*SUPPLIED ENTRIES*.
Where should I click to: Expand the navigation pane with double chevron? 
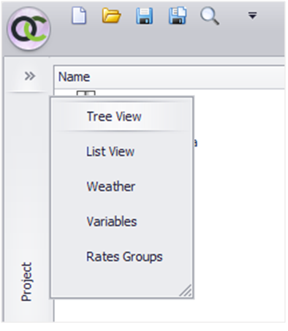(x=30, y=76)
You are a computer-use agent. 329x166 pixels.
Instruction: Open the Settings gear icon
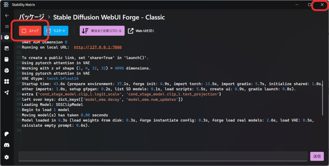tap(7, 157)
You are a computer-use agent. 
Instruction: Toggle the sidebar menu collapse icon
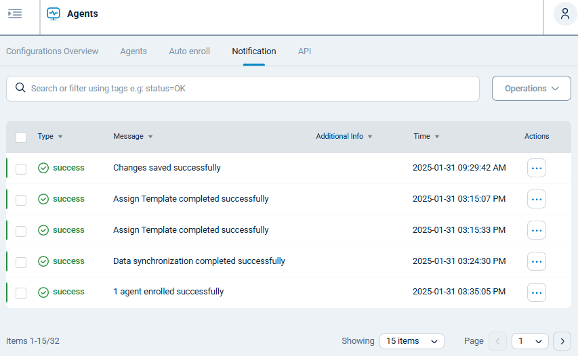tap(15, 14)
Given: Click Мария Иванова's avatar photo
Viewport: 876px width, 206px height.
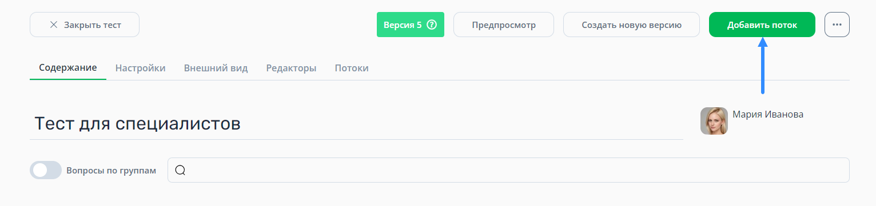Looking at the screenshot, I should coord(714,121).
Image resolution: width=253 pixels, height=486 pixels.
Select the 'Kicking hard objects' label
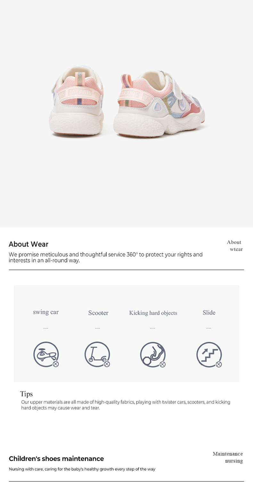153,313
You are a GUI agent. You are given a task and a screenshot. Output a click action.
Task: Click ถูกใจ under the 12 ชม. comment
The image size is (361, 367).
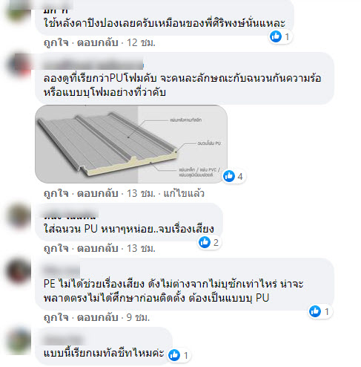[56, 42]
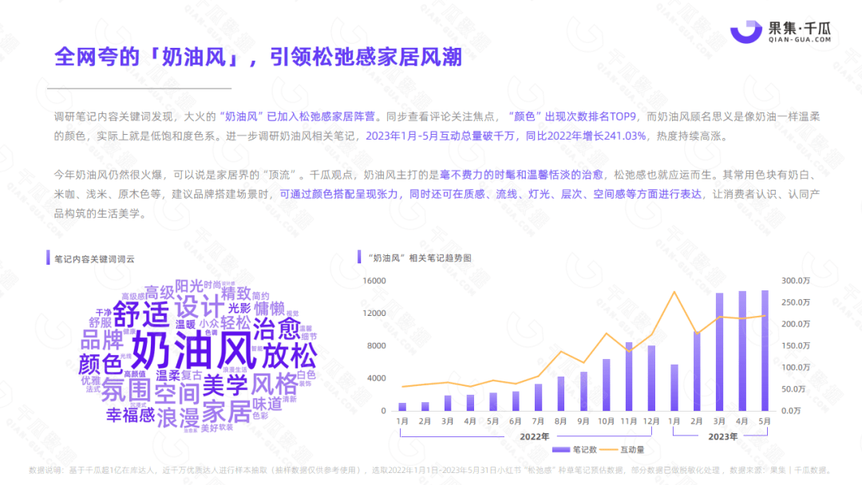Screen dimensions: 862x485
Task: Click the QIAN-GUA.COM brand text
Action: (800, 40)
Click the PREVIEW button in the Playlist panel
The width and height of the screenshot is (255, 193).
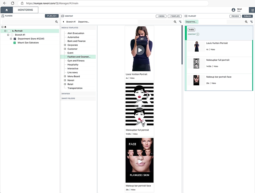(x=235, y=16)
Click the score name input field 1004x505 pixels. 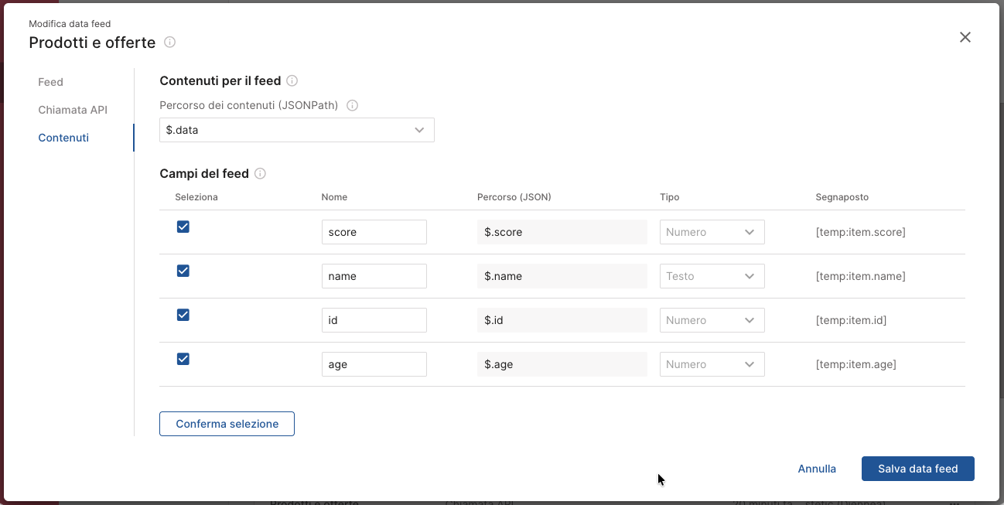374,232

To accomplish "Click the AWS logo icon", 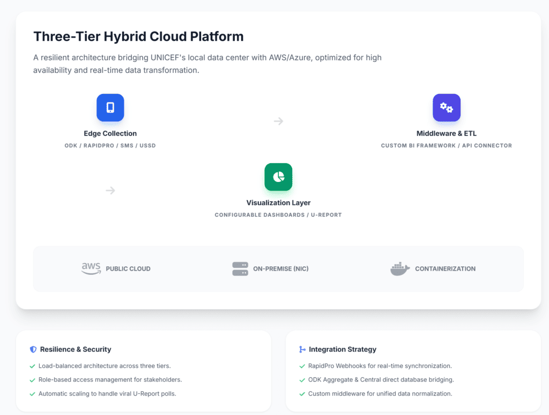I will 91,268.
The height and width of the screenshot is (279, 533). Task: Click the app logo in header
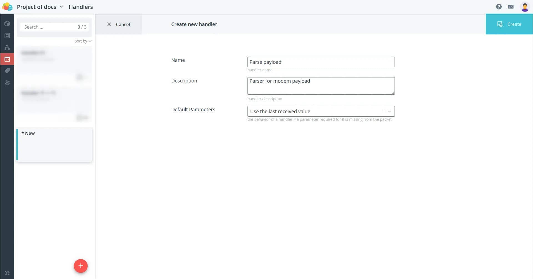click(x=7, y=7)
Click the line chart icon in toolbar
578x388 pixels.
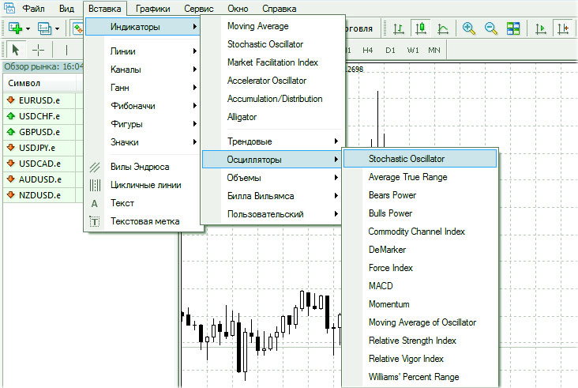[x=443, y=28]
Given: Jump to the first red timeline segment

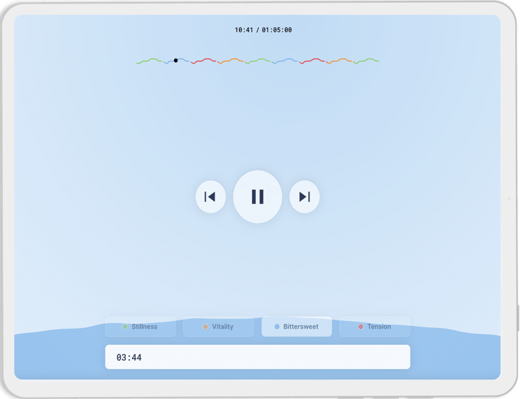Looking at the screenshot, I should pos(203,60).
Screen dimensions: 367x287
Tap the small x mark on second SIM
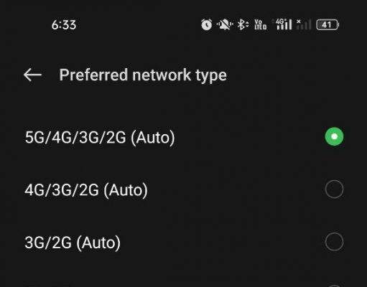click(x=299, y=22)
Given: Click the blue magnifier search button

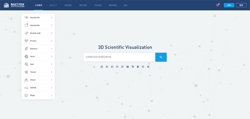Looking at the screenshot, I should click(x=161, y=57).
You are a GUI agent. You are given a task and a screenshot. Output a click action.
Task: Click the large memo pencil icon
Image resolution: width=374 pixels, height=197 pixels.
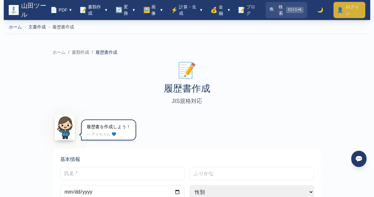click(187, 70)
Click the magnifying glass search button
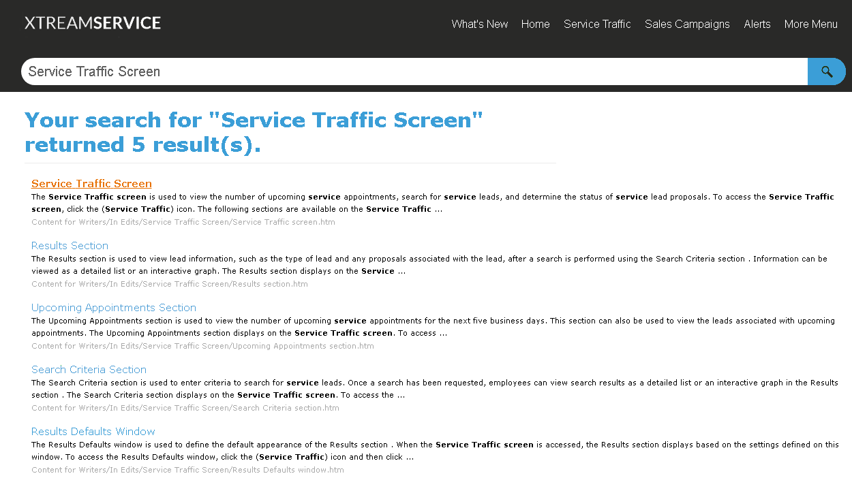The image size is (852, 478). pyautogui.click(x=826, y=71)
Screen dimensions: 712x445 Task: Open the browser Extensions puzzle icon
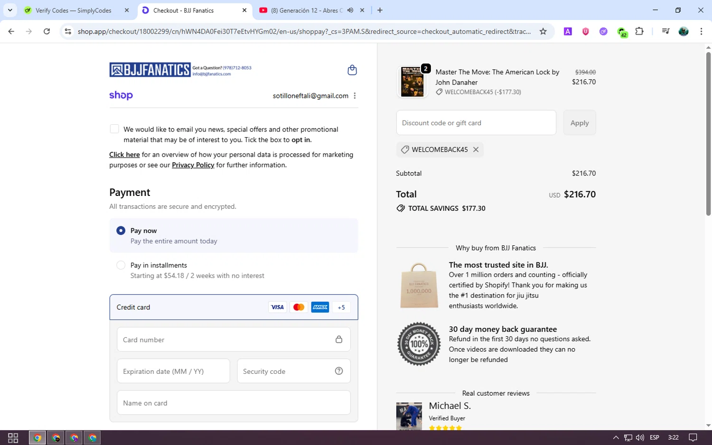pyautogui.click(x=639, y=31)
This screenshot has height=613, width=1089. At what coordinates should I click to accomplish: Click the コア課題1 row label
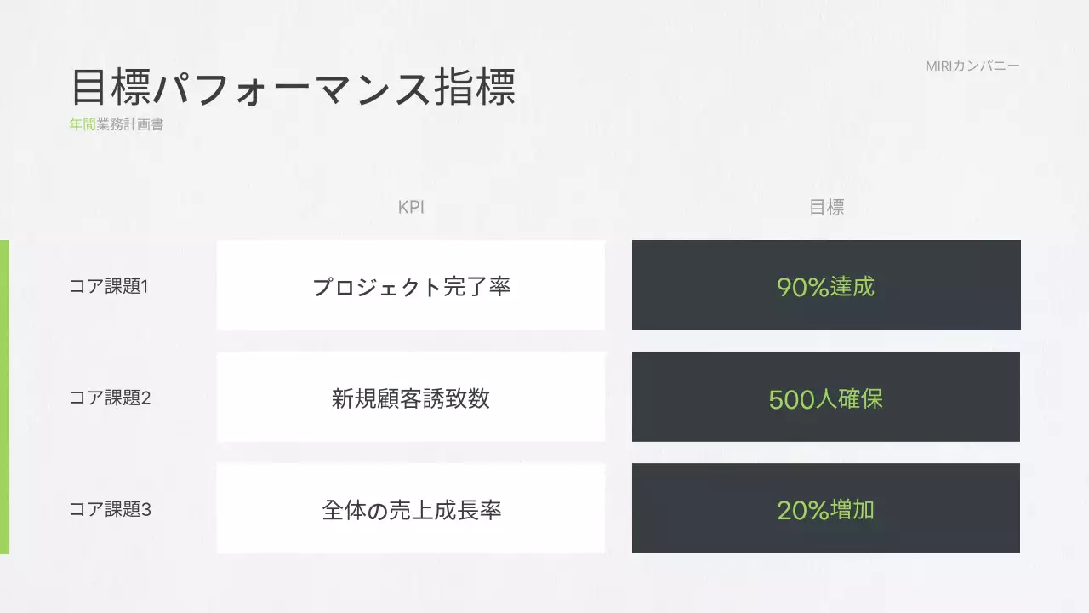[109, 286]
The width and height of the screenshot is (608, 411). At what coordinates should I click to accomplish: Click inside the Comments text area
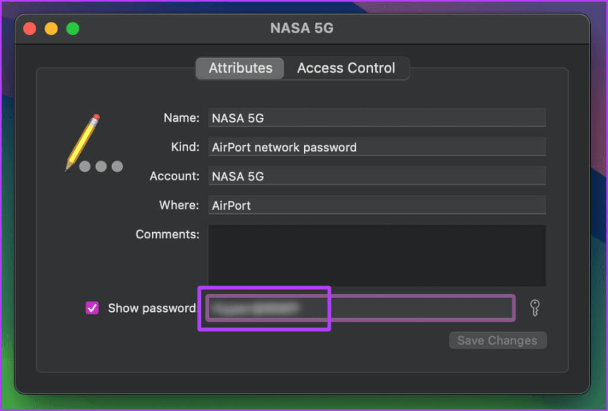[377, 255]
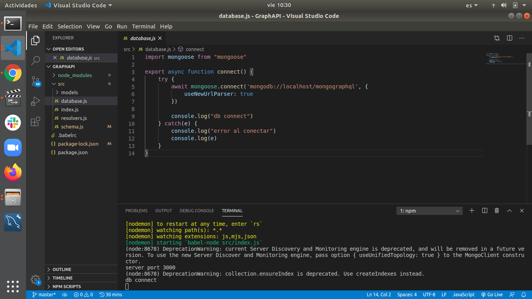Expand the node_modules folder
This screenshot has width=532, height=299.
(x=75, y=75)
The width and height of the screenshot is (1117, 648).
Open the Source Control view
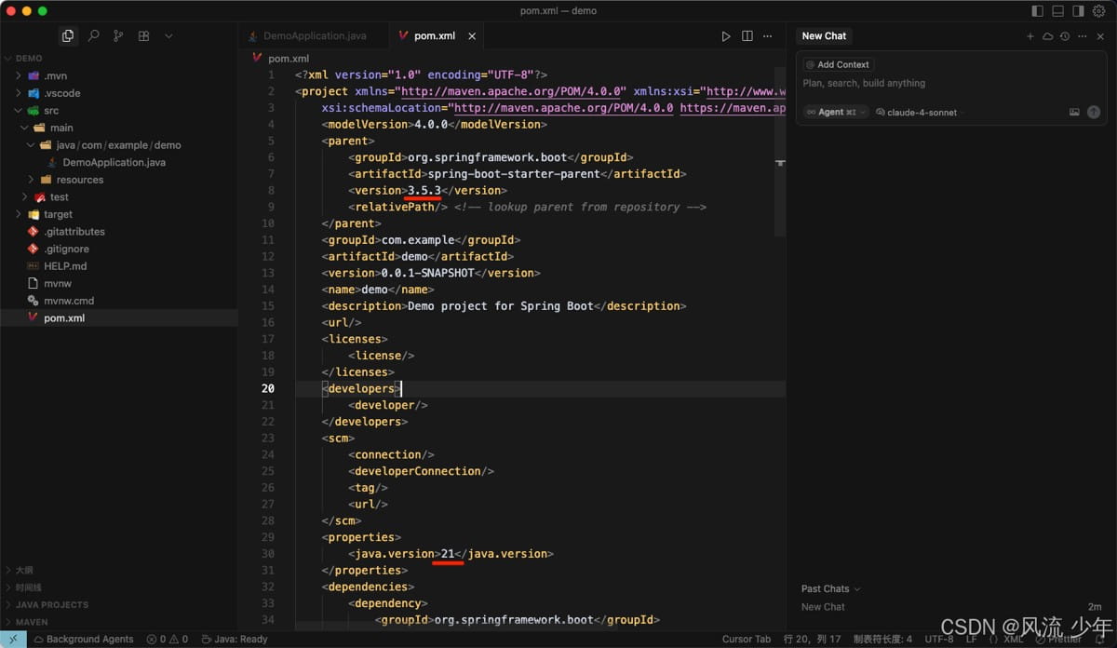coord(118,36)
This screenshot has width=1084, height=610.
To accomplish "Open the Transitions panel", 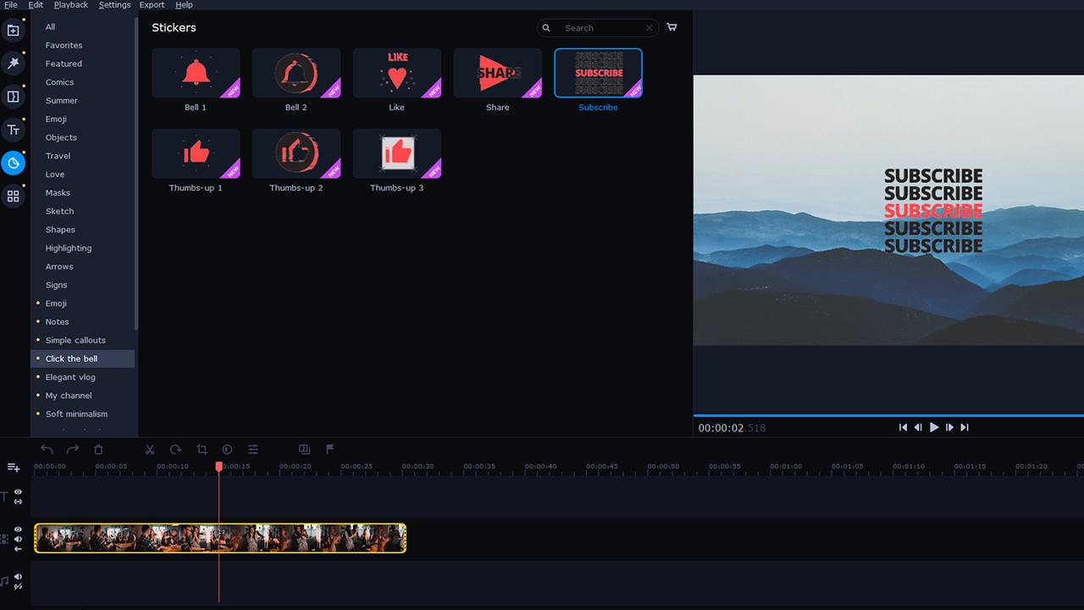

*YOUR GOAL*.
Reproduce the records word for word, please, from their first line up to and including the line that contains "Given: Click Мария Иванова's avatar photo", but no pictures.

*ANSWER SPACE*.
Where should I click to: Expand the navigation pane with double chevron? 
(x=30, y=76)
You are a computer-use agent. 329x166 pixels.
Instruction: Open the Settings gear icon
tap(7, 157)
You are a computer-use agent. 
Instruction: Toggle the sidebar menu collapse icon
tap(15, 14)
Given: Click Мария Иванова's avatar photo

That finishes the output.